I’ve previously talked about the difficulty that words present. In 2015 I discussed the perils of semantic coupling that could emerge when we get fooled by nouns. The existence of a noun makes us think we understand a concept. Once we try to define a predicate to answer “Is X an instance of Y?” for any noun Y it becomes difficult, verging on impossible, to find a categorical statement. Instead we fall back to the Potter Stewart method.
In Wittgenstein and Design (say that three times fast) I talked about pursuing adjectives instead of nouns as a way to carve a design space.
Today, I want to talk about how we use words as signifiers for their semiotic content. In particular, the words “manual” and “automated.”
Two-legs good, four-legs bad
We are now ten years into the DevOps era. Among both practitioners and adopters, there is a tendency to use “automated” as a pseudo-synonym (psynonym?) for “good” while “manual” stands in for “bad.” The trouble is that the closer you look the harder it gets to tell whether any particular thing is manual or automated!
Suppose we are in an incident. I invoke the “break glass” process to ssh into a server to run a bash script. Was that manual or automated? Well, both, sort of.
- We are in an incident… probably initiated without human intervention based on monitoring systems that detected a triggering condition.
- I invoke the break glass process… wait a second. How did I even get involved? Maybe the systems notified me directly via PagerDuty. That would have no human intervention. Or maybe our operations center decided to escalate to level 3 support, and I’m the on-call this week. In the second case, a human decided the escalation was required and clicked a button in ServiceNow. ServiceNow then used a database to contact me.

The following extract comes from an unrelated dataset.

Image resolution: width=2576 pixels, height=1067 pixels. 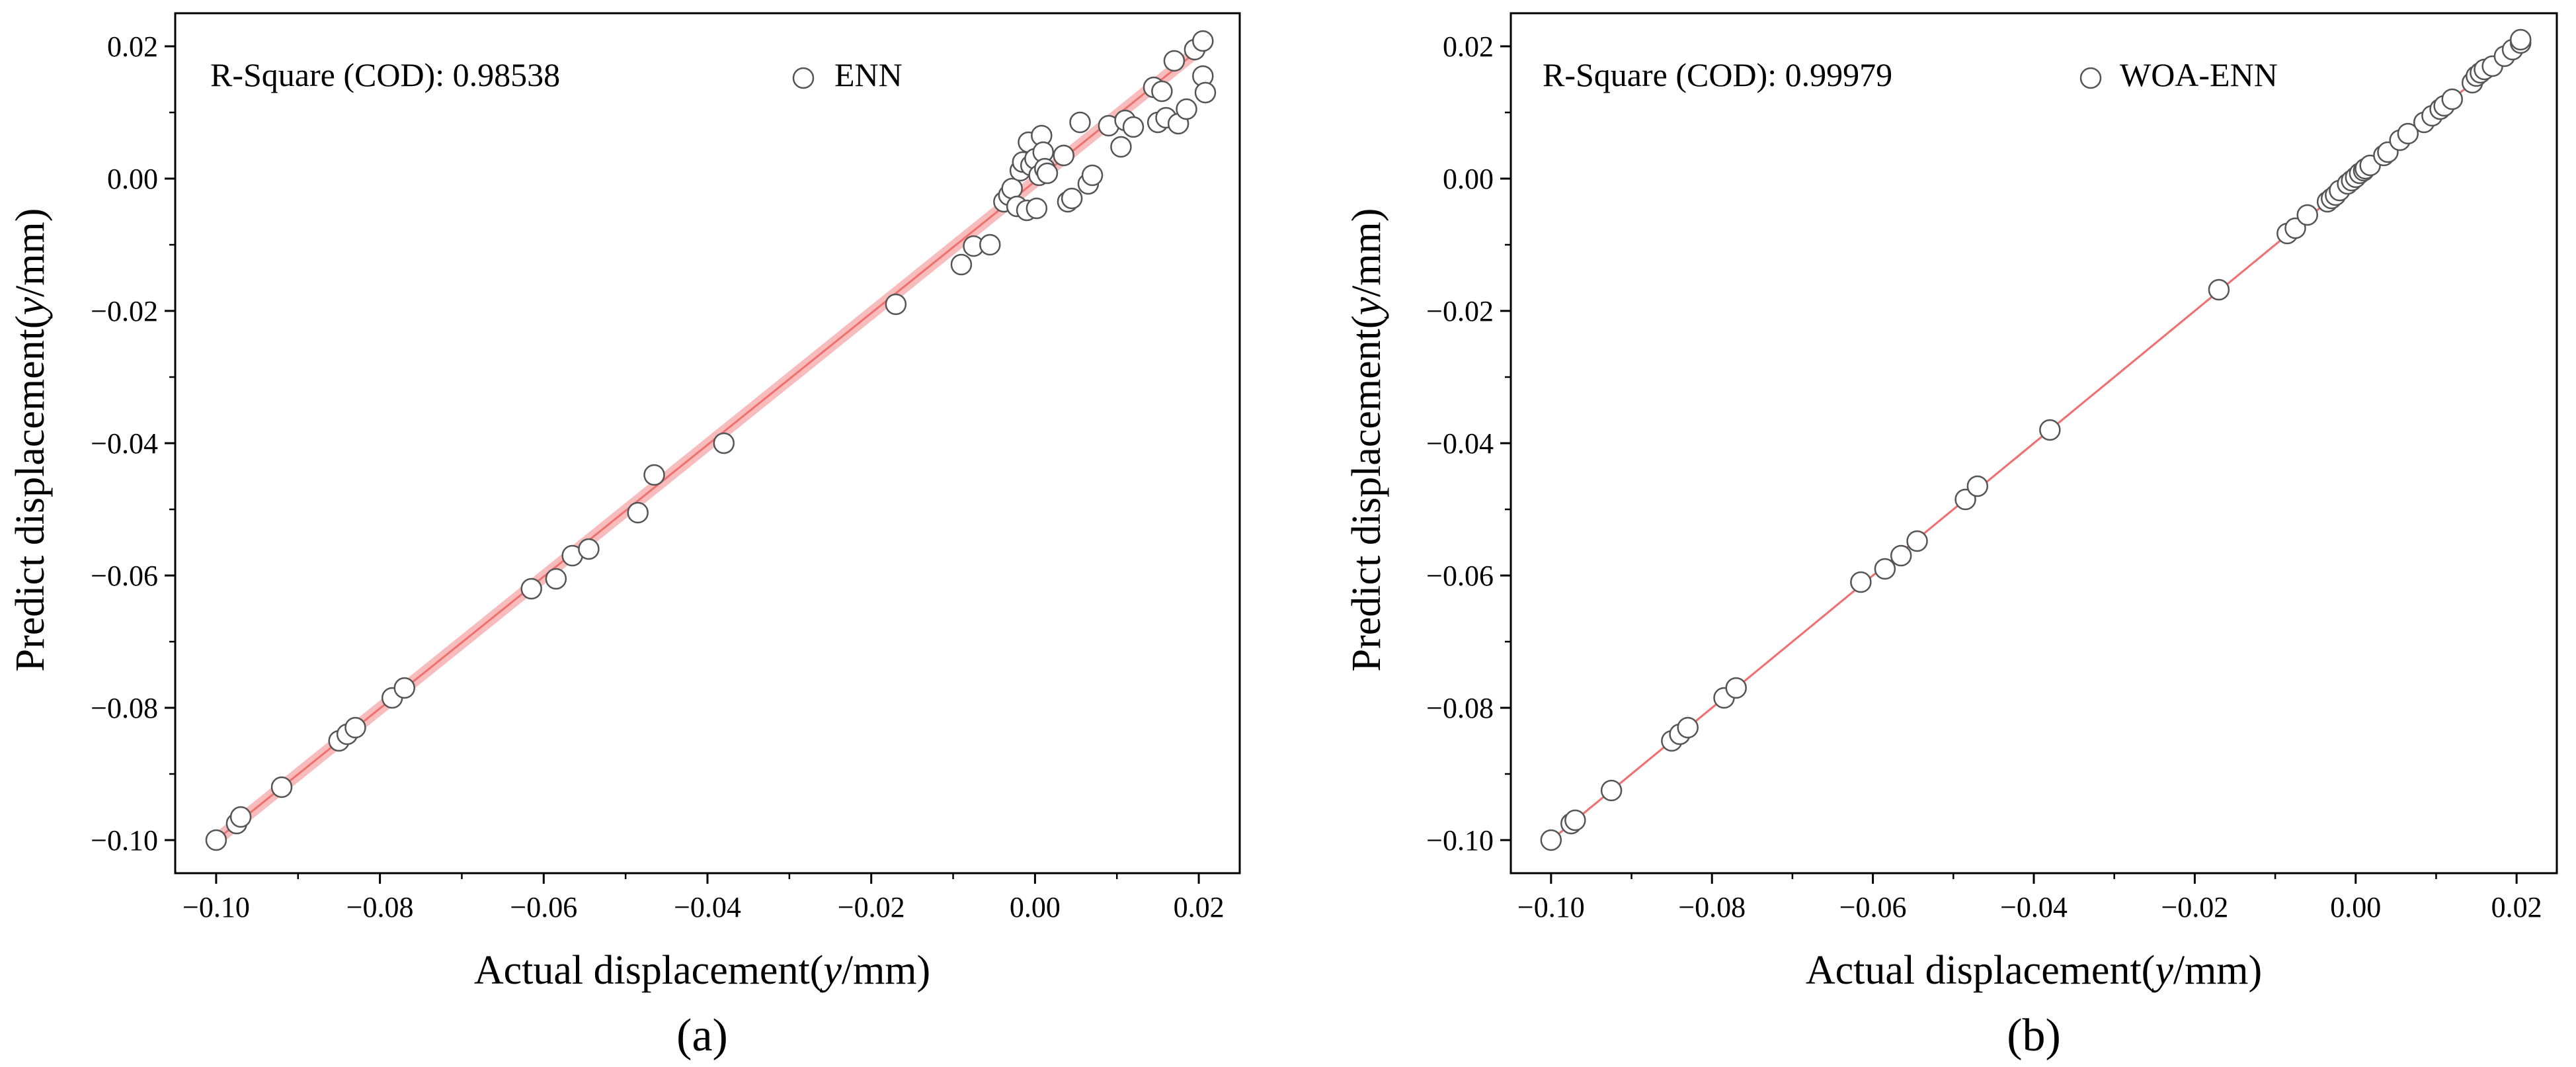 What do you see at coordinates (1468, 46) in the screenshot?
I see `panel-b-y-tick-label: 0.02` at bounding box center [1468, 46].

Was that manual? Automated? Semi-automated?
- I invoke the break glass process… wait another second. Once I’m involved, I have to bring information into my head. That information came from humans and systems. I have to then decide a course of action. I guess we’d call that manual? (Although “manual” derives from Latin “manus” which means hand powered, not brain powered.) Invoking the break glass process is an action in a system that I trigger by entering a rationale and clicking a button.
- to ssh into a server… entirely facilitated by the systems.

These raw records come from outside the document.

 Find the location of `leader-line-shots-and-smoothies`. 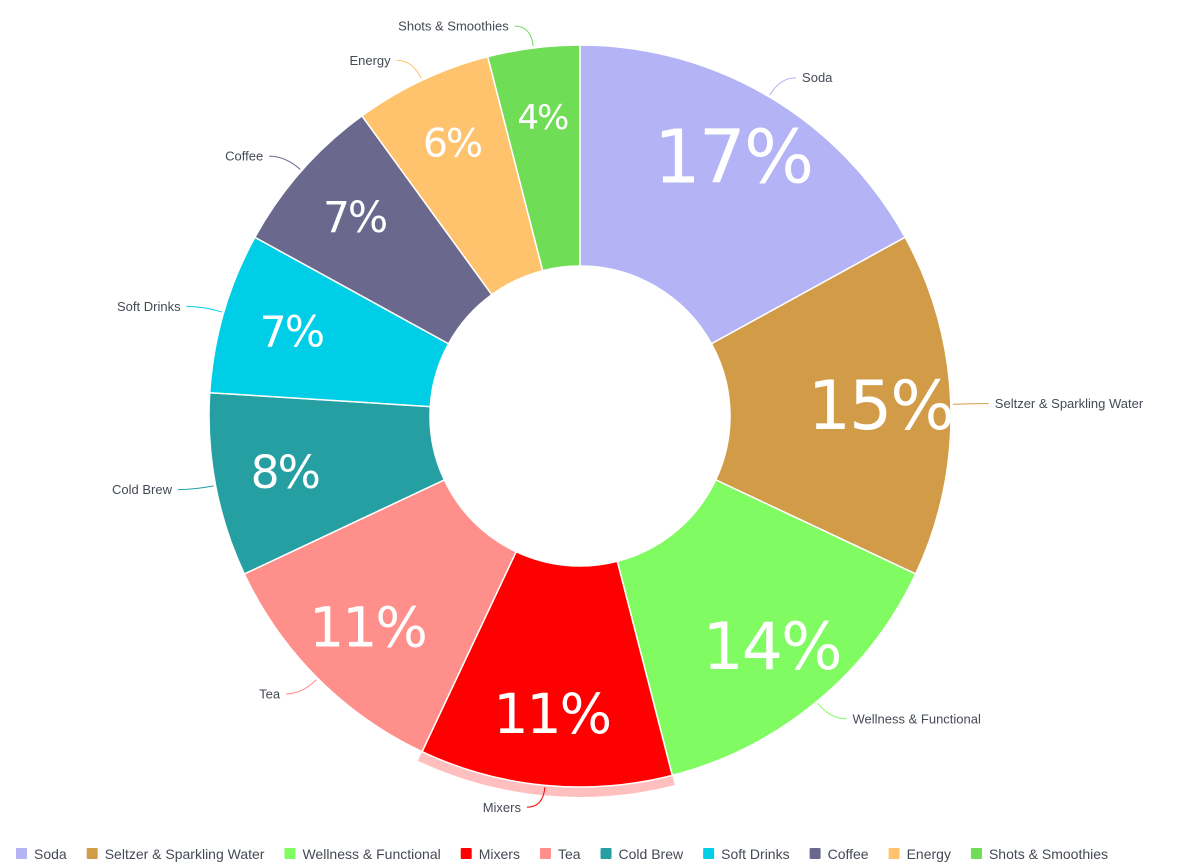

leader-line-shots-and-smoothies is located at coordinates (524, 36).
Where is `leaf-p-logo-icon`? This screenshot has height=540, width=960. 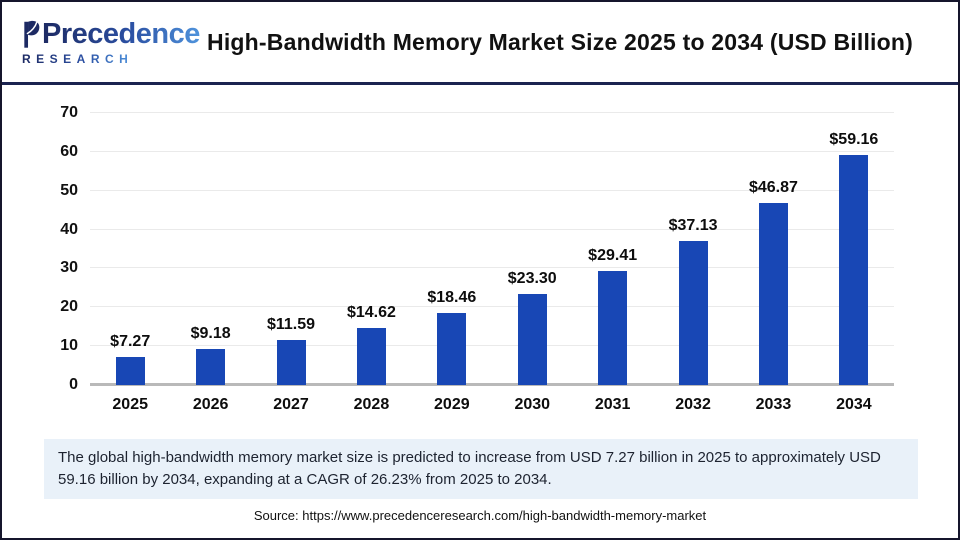 leaf-p-logo-icon is located at coordinates (32, 34).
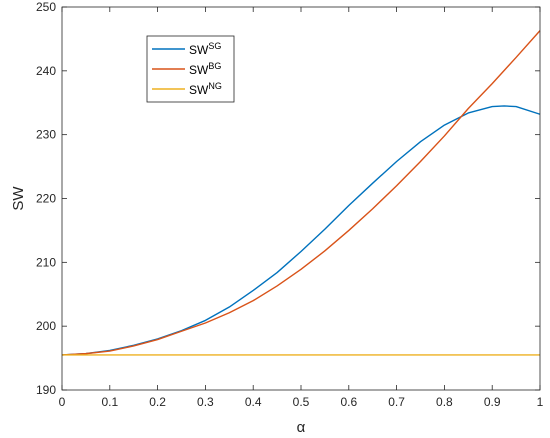  I want to click on x-tick-label: 0.1, so click(110, 402).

- to run a bash script… does a bash script count as automated? Or is it manual because I had to invoke the script? What if there’s no script but a wiki page with a list of commands I keystroke each time? Sounds more manual, but I’m still invoking tools that already exist. At some level, everything above toggling a program is automated.
Out of the Morass
Instead of applying a blanket statement like “manual” or “automated”, we should look more closely. Specifically, what actions are being executed by which people or systems via which tools in response to which stimuli.

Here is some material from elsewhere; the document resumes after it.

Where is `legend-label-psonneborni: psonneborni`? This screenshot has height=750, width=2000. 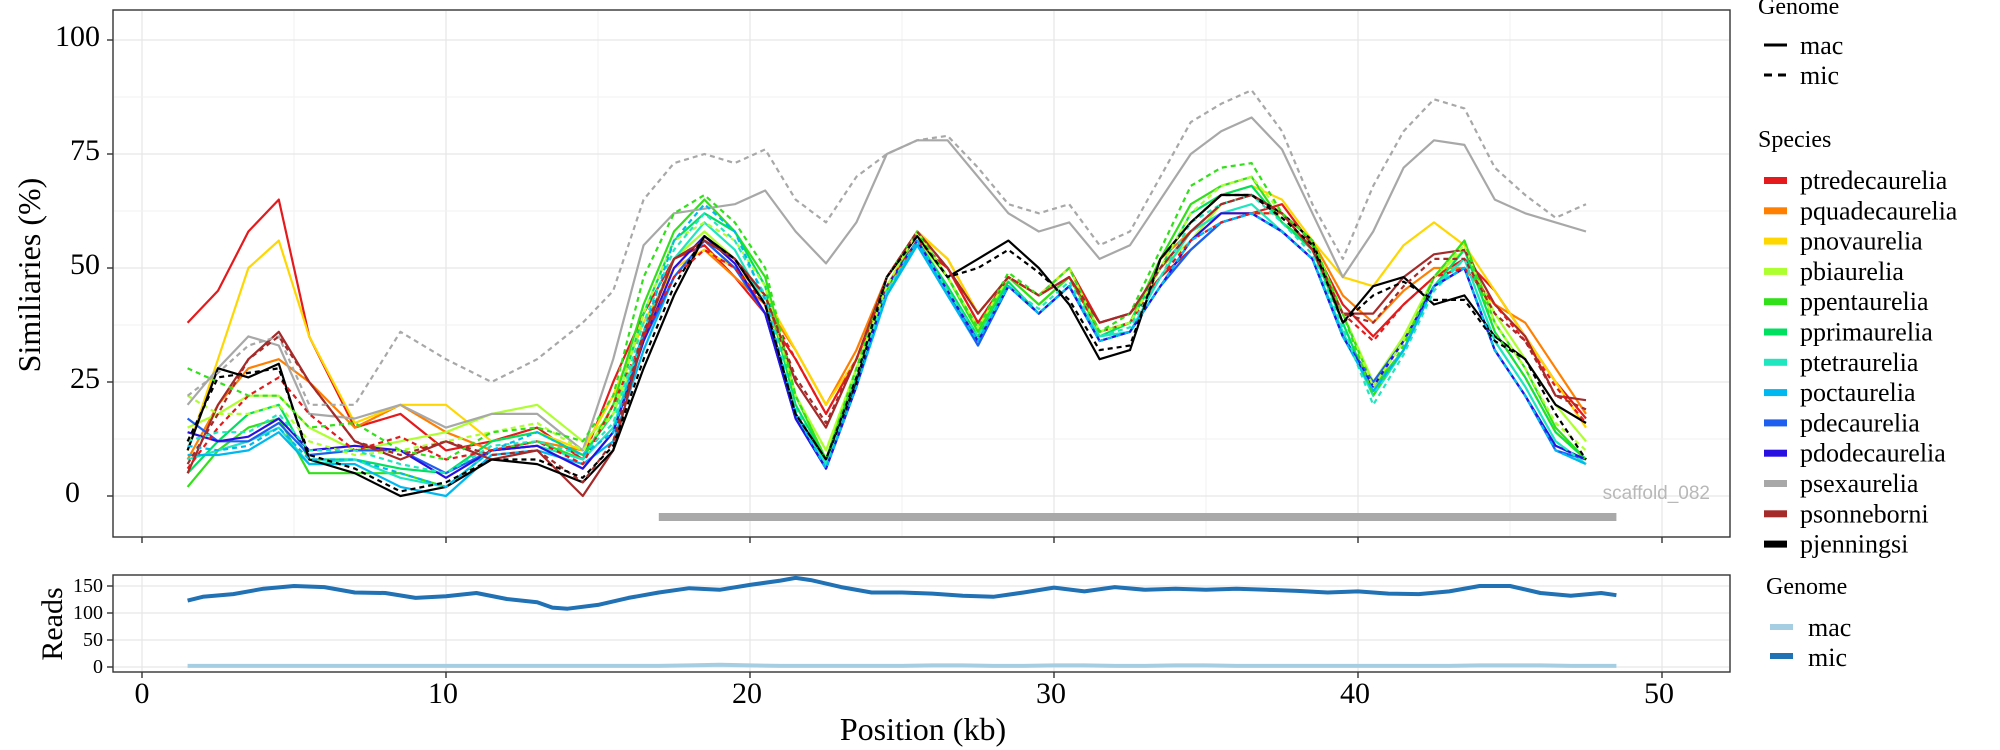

When we engage with detail at that level we can begin to ask and answer more useful questions than “is it automated”. For example:
- How long does it take from the stimulus to the action? Bear in mind that shorter is not always better.
- What is the probability of error in performing the action? Toggling in that 1401 program… pretty high probability of error. Running a bash script… low probability of error. (But that probability rises geometrically with each argument to the script!)
- What judgement or decision-making is required to choose an action in response to a stimulus? As we build ever-more-powerful levers to move our systems, and particularly as we give our systems their own internal feedback loops through the control plane, we need to think of them more like cybernetic systems. (Think about PID controllers, Kalman filters, inertial models, or creating a radar track from a series of intermittent “blips.")
Breaking the question down this way won’t help us answer whether something is “automated” or “manual.” But it will help us answer how likely the process is to deliver availability, stability, security; or conversely, how likely it is to amplify noise, create oscillation, or induce drag.